化学发光微粒子免疫分析法对梅毒螺旋体特异性抗体的检测价值探究

目的：研究化学发光微粒子免疫分析法（CMIA）对梅毒螺旋体特异性抗体的检测，评价其检测效果，探讨其临床适用性。方法：选择2011年5月～2012年5月在我院就诊的门诊和住院260例患者，分别使用梅毒螺旋体胶凝试验（TPPA）法与CMIA法病人血清，观察两种方法测定的阳性率，并以TPPA法为标准，评价CMIA法的敏感性、特异性、阴性预测值及阳性预测值。结果：CMIA法检出率为16．2％，而TPPA法检出率为14．6％，两种方法的阳性检出率比较，差异无统计学意义（P〉0．05）；CMIA法敏感性100％，特异性98．2％，阳性预测值90．5％，阴性预测值100％，CMIA法与TPPA法检测梅毒螺旋体抗体的符合率为98．7％。结论：CMIA具有自动化、检测周期短等特点，可以为梅毒抗体进行实验室批量检测。其与梅毒螺旋体胶凝试验的检出率相当，特异性也较高，可以结合TPPA及临床资料用于梅毒的确诊，在临床长期推广应用。

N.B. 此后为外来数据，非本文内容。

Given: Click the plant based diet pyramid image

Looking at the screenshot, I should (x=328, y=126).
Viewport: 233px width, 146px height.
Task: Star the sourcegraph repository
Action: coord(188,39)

Significance of chemiluminescent microparticle immunoassay in detecting treponema pallidum specific antibody

Objectives： To study the value of chemiluminescent microparticle immunoassay （CMIA） in the detection of specific antibodies to Treponema pallidum and to discuss its clinical applicability. Methods： We selected 260 patients who came to our hospital for outpatient and inpatient service from May 2011 to May 2012. Patients＇ serum was examined with gelling test Treponema pallidum （TPPA） and CMIA method to compare the positive detection rates of the two methods. TPPA was set as a standard to evaluate the sensitivity, specificity, negative predictive value, and positive predictive value of CMIA method. Re- suits： The detection rate of CMIA method is 16.2%, while the rate of TPPA method is 14.6%. There is no statistical difference between the two groups in the positive detection rates （ P 〉 0.05 ）. The sensitivity of CMIA method is 100%, specificity 98.2% , positive predictive value 90.5%, and negative predictive value 100%. The consistence rate between CMIA and TPPA method in detecting Treponema pallidum antibodies was 98.7%. Conclusions： The CMIA is characterized by automation, short detection period and can be used in laboratory batch testing for syphilis antibodies. The detection rate of CMIA has no significant difference from that of Treponema pallidum gelling test while its specificity is higher. TPPA in combination with clinical data can be used in the diagnosis of syphilis in clinical settings.